Dean Buhs Misdiagnosed With Peptic Ulcer, Dies of Heart Attack
Southfield, MI (Law Firm Newswire) February 3, 2016 – Dean Buhs’ executor filed a wrongful death lawsuit in 2011 against Gibson City hospital, Gibson City Clinic and Dr. David Hagan. The jury recently handed down a verdict for $950,000.
According to legal observers in the Ford County area, the recent jury award of $950,000 in damages awarded to the estate of 73-year-old Dean Buhs was a landmark civil judgment in the county’s 156-year history. The break down of damages included $400,000 for pecuniary losses, $200,000 for emotional distress, $100,000 for disability and $250,000 for pain and suffering. It took the jury approximately five hours to reach a verdict.
The wrongful death lawsuit alleged misdiagnosis of Buhs condition and revealed the following story. Buhs went to the hospital in 2008 with chest pains. According to the tests he underwent that day, his pain was allegedly the result of a peptic ulcer. While Buhs was in the hospital, cardiac enzymes were only taken once and then he was sent home to follow up with his regular doctor.
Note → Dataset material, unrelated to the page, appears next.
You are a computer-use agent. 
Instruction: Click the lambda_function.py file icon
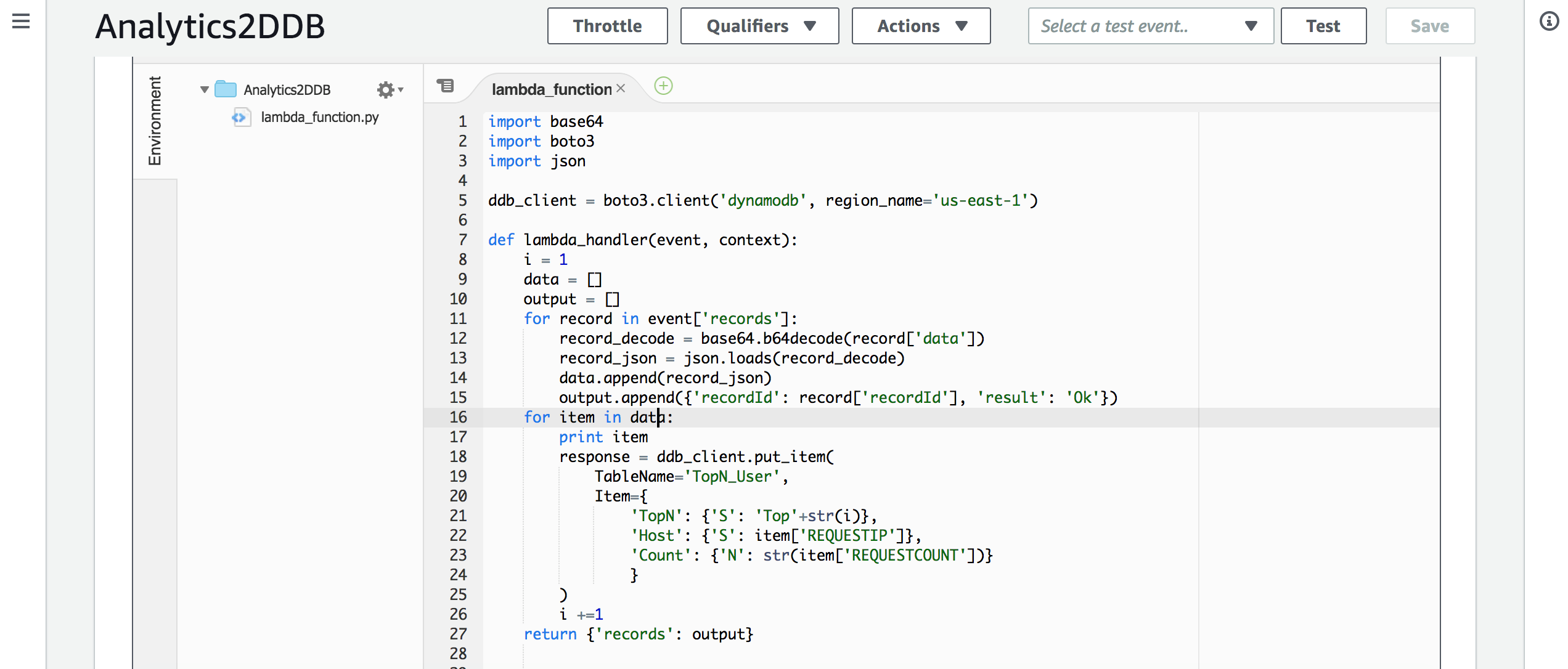pyautogui.click(x=241, y=117)
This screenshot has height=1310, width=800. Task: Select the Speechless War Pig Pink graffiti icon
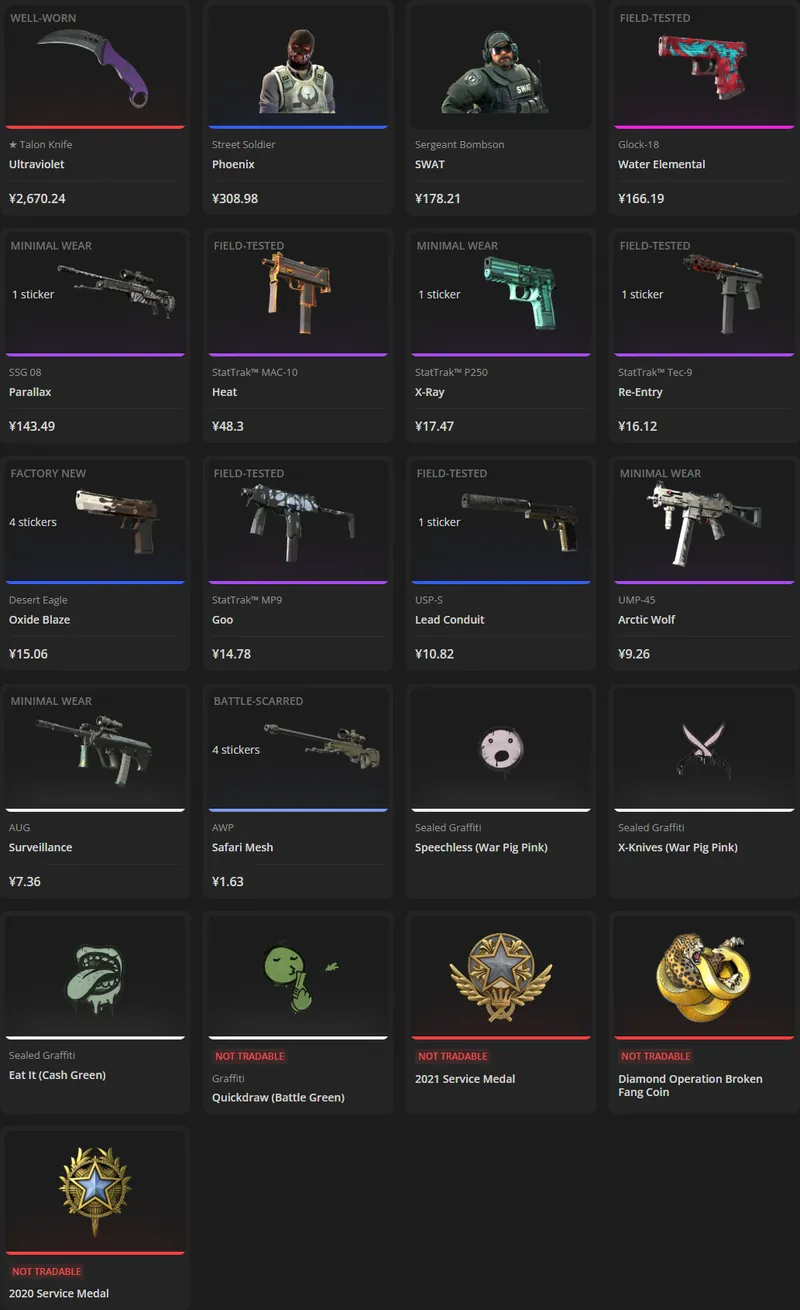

Buhs did go to his regular doctor twice, and was eventually admitted to the E.R. and subjected to further tests. While undergoing the tests, his pulse and heart rate fluctuated, but he was once again sent home and told to follow up with his doctor. Buhs once again went back to the hospital with chest pains and was told once more he had a peptic ulcer. He was sent to the medical/surgical unit but his heart rate and pulse were not monitored.
At trial it came out that Buhs heart had stopped beating 47-minutes before a code blue was called. His autopsy indicated no peptic ulcer, and his death was caused by “hemopericardium with a transmural rupture of the left ventricle.”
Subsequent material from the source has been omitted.